PROBLEM TO SOLVE: Quote word for word the entries from the line with "Describe the element at coordinates (639, 359)" to the line with "coordinates (564, 94).", including both of those lines.
* * *
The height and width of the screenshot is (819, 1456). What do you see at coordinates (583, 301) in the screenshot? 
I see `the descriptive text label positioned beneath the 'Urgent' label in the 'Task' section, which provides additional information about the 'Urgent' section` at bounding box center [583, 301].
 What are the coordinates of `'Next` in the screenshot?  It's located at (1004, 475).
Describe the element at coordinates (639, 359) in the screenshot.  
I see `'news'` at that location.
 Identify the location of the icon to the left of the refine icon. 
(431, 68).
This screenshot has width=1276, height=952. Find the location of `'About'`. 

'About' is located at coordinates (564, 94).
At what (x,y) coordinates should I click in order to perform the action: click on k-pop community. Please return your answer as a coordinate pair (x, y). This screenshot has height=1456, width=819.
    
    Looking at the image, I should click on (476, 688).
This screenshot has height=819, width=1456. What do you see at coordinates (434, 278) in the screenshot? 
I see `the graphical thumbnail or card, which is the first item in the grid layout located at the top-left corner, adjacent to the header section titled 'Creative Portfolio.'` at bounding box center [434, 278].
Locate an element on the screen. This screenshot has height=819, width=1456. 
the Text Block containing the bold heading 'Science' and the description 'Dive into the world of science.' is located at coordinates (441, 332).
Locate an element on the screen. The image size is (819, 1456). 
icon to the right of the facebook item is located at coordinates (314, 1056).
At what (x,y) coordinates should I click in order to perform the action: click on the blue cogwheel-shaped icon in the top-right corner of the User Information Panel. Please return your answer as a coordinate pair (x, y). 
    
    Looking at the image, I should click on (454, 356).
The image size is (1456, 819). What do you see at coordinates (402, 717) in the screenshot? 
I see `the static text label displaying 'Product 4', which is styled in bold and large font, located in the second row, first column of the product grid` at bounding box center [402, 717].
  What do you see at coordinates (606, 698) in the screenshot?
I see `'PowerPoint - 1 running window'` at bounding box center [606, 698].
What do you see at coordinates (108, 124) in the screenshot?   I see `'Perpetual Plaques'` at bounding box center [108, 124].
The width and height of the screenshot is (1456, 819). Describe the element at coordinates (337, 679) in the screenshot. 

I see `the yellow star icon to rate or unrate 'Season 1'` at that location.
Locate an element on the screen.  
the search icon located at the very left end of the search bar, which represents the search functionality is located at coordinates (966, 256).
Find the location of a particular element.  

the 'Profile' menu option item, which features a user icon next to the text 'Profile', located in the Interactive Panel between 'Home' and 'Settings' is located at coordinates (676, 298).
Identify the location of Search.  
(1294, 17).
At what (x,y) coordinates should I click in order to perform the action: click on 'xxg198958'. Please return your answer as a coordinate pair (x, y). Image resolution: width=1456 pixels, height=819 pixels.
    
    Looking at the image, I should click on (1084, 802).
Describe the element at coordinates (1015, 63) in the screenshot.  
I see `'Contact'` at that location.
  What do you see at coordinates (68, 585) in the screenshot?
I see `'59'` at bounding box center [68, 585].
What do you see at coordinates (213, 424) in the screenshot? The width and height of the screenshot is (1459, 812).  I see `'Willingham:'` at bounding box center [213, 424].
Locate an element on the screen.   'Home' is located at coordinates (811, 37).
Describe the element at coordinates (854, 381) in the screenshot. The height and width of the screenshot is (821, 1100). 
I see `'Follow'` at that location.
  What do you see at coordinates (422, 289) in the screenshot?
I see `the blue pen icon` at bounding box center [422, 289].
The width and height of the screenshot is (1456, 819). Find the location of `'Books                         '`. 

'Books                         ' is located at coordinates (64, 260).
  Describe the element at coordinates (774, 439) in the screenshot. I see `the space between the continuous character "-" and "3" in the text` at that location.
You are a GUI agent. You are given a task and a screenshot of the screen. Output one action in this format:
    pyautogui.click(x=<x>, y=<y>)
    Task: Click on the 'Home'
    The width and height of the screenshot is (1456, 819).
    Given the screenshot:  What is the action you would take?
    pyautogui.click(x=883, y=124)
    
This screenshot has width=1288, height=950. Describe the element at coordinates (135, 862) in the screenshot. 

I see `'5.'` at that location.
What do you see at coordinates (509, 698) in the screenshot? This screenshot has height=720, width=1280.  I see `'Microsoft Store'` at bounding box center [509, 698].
* * *
WRITTEN ANSWER:
Describe the element at coordinates (639, 359) in the screenshot.  
I see `'news'` at that location.
 Identify the location of the icon to the left of the refine icon. 
(431, 68).
This screenshot has width=1276, height=952. Find the location of `'About'`. 

'About' is located at coordinates (564, 94).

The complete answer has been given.